(INPUT MATERIAL Opens)

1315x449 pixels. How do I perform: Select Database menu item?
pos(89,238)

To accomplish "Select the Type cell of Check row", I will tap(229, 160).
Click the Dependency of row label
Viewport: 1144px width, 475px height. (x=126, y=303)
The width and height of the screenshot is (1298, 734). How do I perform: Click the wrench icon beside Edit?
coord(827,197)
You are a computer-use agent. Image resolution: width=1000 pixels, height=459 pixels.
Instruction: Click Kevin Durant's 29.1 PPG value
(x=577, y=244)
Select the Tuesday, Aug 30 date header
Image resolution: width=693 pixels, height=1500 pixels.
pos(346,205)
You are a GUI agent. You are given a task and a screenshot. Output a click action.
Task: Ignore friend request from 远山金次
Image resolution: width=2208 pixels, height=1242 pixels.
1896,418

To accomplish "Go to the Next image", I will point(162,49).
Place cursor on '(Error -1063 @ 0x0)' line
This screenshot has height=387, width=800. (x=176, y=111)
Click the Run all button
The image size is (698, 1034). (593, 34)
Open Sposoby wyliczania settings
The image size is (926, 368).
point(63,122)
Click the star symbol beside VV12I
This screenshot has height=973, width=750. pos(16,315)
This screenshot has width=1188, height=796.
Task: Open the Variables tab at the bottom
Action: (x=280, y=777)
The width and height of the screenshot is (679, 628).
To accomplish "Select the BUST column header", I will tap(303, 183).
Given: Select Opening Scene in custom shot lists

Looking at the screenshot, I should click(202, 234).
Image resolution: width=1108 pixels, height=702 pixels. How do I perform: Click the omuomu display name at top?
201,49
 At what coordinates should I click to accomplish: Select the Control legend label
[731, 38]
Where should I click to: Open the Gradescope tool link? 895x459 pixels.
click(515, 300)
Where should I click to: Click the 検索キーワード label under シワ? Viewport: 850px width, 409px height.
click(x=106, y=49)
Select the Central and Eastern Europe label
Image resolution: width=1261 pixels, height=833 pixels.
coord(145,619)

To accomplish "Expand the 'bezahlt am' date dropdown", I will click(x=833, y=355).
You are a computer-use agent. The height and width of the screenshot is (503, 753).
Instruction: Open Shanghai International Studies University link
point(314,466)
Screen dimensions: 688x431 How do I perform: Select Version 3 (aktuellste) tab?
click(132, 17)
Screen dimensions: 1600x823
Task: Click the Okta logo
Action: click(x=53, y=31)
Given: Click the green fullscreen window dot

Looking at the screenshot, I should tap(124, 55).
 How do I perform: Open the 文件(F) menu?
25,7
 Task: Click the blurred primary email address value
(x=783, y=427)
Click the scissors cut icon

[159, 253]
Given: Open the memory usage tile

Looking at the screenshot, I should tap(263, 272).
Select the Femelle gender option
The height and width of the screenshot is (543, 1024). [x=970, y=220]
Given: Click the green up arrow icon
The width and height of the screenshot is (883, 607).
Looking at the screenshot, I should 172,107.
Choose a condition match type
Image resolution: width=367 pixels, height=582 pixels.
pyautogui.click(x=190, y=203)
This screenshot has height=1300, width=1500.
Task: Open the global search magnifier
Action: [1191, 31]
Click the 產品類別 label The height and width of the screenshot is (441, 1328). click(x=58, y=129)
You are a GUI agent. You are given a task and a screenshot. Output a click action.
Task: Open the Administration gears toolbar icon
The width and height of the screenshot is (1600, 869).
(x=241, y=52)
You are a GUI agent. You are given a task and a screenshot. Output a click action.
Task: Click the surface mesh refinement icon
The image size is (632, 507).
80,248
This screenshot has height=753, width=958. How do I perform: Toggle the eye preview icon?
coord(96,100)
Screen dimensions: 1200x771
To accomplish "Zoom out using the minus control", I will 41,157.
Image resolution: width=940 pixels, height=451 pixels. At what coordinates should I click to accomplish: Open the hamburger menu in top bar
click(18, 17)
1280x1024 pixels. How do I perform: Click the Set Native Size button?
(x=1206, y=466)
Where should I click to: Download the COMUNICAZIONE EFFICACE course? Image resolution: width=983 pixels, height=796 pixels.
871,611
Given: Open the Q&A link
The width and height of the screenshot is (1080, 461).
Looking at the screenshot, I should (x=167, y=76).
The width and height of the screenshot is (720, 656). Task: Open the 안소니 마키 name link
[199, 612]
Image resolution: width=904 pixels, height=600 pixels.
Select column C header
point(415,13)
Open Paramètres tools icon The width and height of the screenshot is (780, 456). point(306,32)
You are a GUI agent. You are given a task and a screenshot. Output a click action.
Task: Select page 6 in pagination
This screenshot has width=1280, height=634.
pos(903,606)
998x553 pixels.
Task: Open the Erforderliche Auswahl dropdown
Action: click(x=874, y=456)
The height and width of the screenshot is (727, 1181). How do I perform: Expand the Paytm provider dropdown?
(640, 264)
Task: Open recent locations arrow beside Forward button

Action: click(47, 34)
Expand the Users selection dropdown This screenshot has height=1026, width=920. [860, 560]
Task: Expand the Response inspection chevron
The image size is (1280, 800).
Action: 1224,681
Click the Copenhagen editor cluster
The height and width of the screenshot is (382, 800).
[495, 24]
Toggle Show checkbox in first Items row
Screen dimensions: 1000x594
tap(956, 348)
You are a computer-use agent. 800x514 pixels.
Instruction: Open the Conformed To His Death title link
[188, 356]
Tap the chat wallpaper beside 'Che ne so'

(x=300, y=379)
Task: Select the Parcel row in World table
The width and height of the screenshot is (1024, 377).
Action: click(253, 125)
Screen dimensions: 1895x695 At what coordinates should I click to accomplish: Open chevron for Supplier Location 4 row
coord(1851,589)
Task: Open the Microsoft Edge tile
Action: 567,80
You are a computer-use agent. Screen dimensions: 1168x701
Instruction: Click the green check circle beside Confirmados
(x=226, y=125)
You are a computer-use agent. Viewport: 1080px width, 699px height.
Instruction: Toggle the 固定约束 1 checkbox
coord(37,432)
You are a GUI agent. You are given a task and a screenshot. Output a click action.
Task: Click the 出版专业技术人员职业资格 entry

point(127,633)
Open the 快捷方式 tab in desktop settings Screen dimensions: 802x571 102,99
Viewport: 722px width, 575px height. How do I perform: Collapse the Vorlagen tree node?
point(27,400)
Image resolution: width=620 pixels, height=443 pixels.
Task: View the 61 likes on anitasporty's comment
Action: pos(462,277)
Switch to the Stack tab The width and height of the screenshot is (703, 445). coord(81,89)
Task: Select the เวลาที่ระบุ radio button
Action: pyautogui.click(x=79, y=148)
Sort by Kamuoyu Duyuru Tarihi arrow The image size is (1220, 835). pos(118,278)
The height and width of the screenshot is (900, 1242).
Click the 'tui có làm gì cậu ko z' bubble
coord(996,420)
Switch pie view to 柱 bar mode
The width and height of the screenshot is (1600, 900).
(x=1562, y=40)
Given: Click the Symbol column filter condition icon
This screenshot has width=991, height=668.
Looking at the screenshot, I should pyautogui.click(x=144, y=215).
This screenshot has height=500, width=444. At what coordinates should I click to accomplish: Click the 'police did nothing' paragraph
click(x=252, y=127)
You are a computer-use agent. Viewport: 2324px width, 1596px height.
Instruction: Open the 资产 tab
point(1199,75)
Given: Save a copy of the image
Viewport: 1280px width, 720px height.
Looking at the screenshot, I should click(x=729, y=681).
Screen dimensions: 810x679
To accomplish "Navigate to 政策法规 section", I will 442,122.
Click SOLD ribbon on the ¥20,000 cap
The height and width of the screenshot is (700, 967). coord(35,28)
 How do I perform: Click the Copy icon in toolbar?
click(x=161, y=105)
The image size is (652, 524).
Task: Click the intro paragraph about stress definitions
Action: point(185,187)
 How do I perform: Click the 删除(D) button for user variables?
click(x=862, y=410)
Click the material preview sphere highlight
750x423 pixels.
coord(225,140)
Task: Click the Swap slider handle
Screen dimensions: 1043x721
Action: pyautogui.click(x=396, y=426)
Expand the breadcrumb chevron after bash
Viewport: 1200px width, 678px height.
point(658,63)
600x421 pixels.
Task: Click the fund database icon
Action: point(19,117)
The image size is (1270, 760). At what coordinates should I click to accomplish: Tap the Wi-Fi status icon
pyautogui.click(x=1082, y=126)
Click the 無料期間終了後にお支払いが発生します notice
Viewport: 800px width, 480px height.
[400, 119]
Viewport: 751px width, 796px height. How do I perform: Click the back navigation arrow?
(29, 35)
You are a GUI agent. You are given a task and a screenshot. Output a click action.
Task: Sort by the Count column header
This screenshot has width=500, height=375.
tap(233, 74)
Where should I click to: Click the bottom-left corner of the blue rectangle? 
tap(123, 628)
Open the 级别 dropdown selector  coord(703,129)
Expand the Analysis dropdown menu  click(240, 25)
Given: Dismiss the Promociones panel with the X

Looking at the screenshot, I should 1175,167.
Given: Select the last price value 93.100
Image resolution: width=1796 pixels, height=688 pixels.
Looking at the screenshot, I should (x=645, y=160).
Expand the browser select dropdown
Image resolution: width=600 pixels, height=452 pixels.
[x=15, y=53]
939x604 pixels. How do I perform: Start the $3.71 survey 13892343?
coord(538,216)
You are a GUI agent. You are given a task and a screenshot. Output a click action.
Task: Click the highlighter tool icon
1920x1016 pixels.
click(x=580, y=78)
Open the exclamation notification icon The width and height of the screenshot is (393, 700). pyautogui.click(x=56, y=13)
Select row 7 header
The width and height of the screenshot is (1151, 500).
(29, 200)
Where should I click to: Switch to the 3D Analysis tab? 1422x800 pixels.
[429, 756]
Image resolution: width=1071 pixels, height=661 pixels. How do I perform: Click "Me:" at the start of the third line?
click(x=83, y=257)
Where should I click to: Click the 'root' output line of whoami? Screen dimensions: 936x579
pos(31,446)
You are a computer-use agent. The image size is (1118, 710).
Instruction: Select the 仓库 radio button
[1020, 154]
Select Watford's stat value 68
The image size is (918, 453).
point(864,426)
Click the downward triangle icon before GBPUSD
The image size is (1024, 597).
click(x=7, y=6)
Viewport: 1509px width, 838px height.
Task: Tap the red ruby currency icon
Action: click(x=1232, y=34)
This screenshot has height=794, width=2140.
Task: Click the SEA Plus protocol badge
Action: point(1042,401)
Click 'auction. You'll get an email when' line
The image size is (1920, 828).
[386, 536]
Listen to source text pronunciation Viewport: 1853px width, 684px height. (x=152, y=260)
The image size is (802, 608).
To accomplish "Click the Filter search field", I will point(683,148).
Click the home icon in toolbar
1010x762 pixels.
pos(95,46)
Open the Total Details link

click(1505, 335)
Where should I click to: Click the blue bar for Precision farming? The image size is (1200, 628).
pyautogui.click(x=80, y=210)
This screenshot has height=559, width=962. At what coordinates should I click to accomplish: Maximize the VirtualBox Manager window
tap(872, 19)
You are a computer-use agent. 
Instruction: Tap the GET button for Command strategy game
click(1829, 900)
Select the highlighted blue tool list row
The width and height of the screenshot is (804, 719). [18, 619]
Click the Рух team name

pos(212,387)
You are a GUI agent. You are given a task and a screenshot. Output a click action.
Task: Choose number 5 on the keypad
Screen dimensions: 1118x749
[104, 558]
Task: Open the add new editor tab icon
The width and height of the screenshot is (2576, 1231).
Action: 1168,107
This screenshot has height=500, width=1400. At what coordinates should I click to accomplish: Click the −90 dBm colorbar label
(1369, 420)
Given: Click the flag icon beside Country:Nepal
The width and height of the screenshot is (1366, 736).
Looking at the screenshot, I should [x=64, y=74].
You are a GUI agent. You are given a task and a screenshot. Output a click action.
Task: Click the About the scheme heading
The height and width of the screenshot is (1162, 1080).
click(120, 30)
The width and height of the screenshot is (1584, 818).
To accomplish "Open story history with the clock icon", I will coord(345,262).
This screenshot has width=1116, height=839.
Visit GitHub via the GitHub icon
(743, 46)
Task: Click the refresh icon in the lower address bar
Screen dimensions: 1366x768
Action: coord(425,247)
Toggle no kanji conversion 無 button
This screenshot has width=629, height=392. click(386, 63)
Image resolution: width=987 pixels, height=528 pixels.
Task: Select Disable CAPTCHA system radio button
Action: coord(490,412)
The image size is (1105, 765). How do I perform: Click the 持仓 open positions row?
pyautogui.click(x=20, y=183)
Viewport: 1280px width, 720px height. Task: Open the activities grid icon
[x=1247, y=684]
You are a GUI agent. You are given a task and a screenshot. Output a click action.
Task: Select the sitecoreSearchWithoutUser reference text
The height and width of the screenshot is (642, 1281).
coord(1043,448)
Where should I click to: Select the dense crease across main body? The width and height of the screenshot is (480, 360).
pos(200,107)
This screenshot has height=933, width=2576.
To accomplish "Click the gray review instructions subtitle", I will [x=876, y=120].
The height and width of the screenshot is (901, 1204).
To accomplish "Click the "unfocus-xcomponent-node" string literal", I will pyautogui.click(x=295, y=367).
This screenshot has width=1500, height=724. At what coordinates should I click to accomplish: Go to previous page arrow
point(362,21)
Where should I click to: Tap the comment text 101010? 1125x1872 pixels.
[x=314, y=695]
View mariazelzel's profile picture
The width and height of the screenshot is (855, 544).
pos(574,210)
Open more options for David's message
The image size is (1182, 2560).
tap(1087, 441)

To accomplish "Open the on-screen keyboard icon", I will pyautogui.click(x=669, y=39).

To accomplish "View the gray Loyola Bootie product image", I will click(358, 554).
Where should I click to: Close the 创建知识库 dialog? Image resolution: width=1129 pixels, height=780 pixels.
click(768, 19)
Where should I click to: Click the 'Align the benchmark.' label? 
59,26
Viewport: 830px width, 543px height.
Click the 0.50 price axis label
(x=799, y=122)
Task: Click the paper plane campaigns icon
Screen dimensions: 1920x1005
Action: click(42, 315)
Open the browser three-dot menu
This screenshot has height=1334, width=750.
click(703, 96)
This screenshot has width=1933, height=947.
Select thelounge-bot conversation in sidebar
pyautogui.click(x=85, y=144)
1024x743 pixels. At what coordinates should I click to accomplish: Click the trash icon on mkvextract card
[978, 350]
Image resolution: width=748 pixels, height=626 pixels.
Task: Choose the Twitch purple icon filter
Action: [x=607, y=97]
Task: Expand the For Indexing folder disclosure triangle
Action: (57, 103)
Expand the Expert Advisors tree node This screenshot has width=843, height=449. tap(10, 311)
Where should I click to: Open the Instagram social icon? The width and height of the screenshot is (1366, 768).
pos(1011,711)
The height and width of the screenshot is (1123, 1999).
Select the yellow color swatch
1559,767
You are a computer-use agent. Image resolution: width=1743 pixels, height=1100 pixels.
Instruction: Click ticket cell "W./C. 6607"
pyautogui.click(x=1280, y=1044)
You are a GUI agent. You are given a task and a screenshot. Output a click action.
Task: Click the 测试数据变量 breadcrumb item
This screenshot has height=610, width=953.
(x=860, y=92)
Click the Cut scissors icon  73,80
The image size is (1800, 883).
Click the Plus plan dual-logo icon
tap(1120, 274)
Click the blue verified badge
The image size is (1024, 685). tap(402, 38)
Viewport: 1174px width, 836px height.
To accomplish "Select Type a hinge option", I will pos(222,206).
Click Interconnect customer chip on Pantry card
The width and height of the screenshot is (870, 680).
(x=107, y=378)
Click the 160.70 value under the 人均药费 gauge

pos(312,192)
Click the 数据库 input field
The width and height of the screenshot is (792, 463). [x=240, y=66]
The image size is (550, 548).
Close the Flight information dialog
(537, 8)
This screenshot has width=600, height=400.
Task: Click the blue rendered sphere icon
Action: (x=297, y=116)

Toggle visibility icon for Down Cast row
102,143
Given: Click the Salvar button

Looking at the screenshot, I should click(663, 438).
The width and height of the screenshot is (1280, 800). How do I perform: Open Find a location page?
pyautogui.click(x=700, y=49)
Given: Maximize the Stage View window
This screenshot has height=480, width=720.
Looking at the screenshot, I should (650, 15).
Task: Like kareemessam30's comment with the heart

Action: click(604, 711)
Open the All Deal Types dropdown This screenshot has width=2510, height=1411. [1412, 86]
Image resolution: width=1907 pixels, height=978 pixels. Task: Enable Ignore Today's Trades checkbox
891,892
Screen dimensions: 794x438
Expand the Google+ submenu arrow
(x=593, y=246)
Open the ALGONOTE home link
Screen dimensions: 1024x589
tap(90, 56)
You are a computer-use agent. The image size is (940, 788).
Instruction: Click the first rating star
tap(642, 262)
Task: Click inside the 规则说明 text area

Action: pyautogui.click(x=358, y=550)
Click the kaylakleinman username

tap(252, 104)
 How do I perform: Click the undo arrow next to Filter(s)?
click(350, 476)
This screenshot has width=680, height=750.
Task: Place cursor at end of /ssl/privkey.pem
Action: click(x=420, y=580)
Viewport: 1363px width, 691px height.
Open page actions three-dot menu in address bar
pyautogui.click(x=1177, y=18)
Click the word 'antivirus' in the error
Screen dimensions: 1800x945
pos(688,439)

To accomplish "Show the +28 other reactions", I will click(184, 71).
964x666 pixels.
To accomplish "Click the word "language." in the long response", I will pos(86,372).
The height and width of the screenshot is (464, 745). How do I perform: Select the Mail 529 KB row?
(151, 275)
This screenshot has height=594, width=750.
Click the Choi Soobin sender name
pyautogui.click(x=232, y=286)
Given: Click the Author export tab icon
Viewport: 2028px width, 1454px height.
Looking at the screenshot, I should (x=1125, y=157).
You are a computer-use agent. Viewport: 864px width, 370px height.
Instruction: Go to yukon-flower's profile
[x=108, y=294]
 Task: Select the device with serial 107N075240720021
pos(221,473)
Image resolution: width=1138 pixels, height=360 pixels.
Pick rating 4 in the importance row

(INPUT MATERIAL Closes)

> **WHAT THIS TASK INVOLVES**:
For the word "condition", state how many lines of the material contain it. Give the number and no more.

> **WRITTEN SOLUTION**:
2